It does not matter if they are random or not.
> How are you going to trace all those records if the requester has changed their name, phone number and email since they signed up if you don't have a surrogate key?
And how does surrogate key help? I don't know the surrogate key that identifies my records in your database.
Even if you use them internally it is an implementation detail.
If you keep information about the time information was captured, you can at least ask me "what was your phone number last time we've interacted and when was it?"
> I think that spirals into way more complexity than you're thinking.
This complexity is there whether you want it or not and you're not going to eliminate it with surrogate keys. It has to be explicitly taken care of.
DBMSes provide means to tackle this essential complexity: bi-temporal extensions, views, materialized views etc.
Event sourcing is a somewhat convoluted way to attack this problem as well.
> Those queries are incredibly simple with surrogate keys: "SELECT * FROM phone_number_changes WHERE user_id = blah".
Sure, but those queries are useless if you just don't know user_id.
> externally visible surrogate keys are problematic because they are detached from real world information they are supposed to identify and hence don't really identify anything (see my example about GDPR).

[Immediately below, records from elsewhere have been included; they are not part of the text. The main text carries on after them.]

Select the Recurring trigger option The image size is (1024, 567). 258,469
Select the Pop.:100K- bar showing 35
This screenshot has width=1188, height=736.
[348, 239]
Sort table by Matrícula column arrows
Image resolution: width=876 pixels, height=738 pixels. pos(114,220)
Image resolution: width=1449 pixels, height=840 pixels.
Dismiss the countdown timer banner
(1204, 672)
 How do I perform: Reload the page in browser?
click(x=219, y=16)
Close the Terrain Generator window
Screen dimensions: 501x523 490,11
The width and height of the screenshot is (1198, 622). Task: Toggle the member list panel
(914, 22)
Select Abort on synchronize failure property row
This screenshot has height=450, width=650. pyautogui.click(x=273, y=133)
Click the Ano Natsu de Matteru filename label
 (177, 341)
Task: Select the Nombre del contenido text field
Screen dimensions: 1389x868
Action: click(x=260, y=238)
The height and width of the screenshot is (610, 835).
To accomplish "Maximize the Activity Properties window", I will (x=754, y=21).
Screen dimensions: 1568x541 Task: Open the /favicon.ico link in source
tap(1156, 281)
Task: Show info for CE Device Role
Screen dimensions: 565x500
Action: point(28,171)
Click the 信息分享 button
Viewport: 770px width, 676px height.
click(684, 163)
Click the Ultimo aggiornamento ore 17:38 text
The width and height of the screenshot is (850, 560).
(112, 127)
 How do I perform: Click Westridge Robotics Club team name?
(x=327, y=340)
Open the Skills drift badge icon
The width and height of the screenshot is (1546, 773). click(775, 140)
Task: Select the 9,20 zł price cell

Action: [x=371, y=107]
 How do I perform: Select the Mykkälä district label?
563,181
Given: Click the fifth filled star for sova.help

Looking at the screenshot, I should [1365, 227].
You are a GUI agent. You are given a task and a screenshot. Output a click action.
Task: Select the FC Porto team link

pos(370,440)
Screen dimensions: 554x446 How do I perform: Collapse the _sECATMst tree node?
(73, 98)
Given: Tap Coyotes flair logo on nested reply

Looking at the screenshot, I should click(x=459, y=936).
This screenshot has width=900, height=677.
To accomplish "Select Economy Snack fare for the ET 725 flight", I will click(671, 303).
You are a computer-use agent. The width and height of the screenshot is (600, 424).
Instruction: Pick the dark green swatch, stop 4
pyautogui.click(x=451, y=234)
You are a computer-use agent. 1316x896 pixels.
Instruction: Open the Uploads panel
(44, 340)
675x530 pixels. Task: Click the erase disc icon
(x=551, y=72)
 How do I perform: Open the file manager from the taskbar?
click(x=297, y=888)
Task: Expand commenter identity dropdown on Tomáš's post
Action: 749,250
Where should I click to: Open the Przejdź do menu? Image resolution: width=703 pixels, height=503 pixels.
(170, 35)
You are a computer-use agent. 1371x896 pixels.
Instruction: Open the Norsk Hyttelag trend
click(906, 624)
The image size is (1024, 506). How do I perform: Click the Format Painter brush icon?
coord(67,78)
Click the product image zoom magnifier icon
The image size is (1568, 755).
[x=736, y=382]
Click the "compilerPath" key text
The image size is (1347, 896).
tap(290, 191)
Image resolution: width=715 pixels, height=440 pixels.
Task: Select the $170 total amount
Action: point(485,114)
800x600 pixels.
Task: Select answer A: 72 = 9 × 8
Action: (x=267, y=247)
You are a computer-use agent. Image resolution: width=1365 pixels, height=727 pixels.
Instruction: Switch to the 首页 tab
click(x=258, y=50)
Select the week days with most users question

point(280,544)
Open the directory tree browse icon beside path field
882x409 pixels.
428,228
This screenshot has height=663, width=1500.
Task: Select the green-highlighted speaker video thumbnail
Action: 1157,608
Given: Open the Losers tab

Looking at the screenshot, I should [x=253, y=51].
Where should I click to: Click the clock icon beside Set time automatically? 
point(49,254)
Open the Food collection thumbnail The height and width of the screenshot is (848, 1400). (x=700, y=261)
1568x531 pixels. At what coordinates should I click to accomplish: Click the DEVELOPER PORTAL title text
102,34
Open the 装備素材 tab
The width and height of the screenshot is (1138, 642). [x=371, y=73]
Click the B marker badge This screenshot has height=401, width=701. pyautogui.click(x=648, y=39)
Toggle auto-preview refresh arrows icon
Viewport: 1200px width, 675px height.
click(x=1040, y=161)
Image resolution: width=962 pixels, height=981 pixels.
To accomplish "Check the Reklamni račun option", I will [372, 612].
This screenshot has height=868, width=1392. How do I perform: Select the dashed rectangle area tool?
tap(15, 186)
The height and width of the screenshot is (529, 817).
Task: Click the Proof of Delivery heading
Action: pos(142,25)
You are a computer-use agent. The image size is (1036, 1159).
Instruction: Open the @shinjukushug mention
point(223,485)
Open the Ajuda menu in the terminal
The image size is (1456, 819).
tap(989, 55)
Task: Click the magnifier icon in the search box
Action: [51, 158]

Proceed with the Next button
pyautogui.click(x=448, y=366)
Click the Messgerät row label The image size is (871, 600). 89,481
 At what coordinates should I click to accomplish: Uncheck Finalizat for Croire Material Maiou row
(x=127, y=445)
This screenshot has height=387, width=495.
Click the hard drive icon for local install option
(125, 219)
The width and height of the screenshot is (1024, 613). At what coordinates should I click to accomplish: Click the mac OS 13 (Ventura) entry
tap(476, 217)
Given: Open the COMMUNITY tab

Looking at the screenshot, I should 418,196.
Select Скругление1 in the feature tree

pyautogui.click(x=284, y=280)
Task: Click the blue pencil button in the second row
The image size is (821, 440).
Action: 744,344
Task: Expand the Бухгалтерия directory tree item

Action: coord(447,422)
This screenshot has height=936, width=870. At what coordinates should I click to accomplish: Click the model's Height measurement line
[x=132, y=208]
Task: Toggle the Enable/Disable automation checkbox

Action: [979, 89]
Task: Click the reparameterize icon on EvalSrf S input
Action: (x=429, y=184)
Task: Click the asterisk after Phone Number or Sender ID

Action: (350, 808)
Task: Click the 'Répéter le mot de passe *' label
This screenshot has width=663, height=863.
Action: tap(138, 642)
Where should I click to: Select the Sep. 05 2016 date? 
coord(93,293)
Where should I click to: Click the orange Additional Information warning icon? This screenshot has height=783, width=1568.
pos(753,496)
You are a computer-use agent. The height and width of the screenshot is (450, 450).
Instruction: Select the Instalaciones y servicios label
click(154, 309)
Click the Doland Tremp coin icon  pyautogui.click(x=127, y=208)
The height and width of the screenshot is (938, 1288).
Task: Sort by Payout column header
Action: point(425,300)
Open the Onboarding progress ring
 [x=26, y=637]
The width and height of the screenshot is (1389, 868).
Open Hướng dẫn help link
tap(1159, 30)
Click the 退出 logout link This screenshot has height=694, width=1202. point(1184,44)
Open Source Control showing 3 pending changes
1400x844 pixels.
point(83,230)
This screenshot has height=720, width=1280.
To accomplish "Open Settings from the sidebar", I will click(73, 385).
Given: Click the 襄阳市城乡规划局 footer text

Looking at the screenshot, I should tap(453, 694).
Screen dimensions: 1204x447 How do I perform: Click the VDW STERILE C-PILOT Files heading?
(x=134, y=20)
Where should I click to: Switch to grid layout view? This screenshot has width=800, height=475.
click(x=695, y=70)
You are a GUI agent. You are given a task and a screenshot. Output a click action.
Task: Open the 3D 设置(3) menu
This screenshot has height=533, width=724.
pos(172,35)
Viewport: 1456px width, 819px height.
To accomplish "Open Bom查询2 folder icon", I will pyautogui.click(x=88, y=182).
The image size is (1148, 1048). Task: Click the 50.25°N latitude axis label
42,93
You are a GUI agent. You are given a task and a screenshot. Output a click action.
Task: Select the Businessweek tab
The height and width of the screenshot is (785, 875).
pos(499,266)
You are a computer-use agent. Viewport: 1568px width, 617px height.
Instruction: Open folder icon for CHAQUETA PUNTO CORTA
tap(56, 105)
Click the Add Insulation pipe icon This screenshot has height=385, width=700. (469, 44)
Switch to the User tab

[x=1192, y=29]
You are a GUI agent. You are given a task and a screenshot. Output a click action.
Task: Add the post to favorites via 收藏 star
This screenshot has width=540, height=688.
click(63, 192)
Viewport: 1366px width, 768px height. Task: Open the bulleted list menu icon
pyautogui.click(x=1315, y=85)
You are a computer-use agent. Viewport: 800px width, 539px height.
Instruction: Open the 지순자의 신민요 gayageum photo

All IDs are detached from the real world. That’s the core premise of an ID. It’s a bit of information that is unique to someone or something, but it is not that person or thing.
Your phone number is a random number that the phone company points to your phone. Your house has a street name and number that someone decided to assign to it. Your email is an arbitrary label that is used to route mail to some server. Your social security number is some arbitrary id the government assigned you. Even your name is an arbitrary label that your parents assigned to you.
Fundamentally your notion that there is some “real world” identifier is not true. No identifiers are real. They are all abstractions and the question is not whether the “real” identifier is better than a “fake” one, but whether an existing identifier is better than one you create for your system.
I would argue that in most cases, creating your own ID is going to save you headaches in the long term. If you bake SSN or Email or Phone Number throughout your system, you will make it a pain for yourself when inevitably someone needs to change their ID and you have cascading updates needed throughout your entire system.
In my country, citizens have an "ID" (a UUID, which most people don't know the value of!) and a social security number which they know - which has all the problems described above).
While the social security number may indeed change (doubly assigned numbers, gender reassignment, etc.), the ID needn't change, since it's the same physical person.
Public sector it-systems may use the ID and rely on it not changing.
Private sector it-systems can't look up people by their ID, but only use the social security number for comparisons and lookups, e.g. for wiping records in GDPR "right to be forgotten"-situations. Social security numbers are sortof-useful for that purpose because they are printed on passports, driver's licenses and the like. And they are a problem w.r.t. identity theft, and shouldn't ever be used as an authenticator (we have better methods for that).
The person ID isn't useful for identity theft, since it's only used between authorized contexts (disregarding Byzantine scenarios with rogue public-sector actors!). You can't social engineer your way to personal data using that ID unless (safe a few movie-plot scenarios).
So what is internal in this case? The person id is indeed internal to the public sector's it-systems, and useful for tracking information between agencies. They're not useful for Bob or Alice. (They ARE useful for Eve, or other malicious inside actors, but that's a different story, which realistically does require a much higher level of digital maturity across the entire society)
Again, sometimes it does, the article lists a few of them. Making it harder to scrape, unifying across databases that share a keyspace, etc.
> And how does surrogate key help? I don't know the surrogate key that identifies my records in your database. Even if you use them internally it is an implementation detail.
That surrogate key is linked to literally every other record in the database I have for you. There are near infinite ways for me to convert something you know to that surrogate key. Give me a transaction ID, give me a phone number/email and the rough date you signed up, hell give me your IP address and I can probably work back to a user ID from auth logs.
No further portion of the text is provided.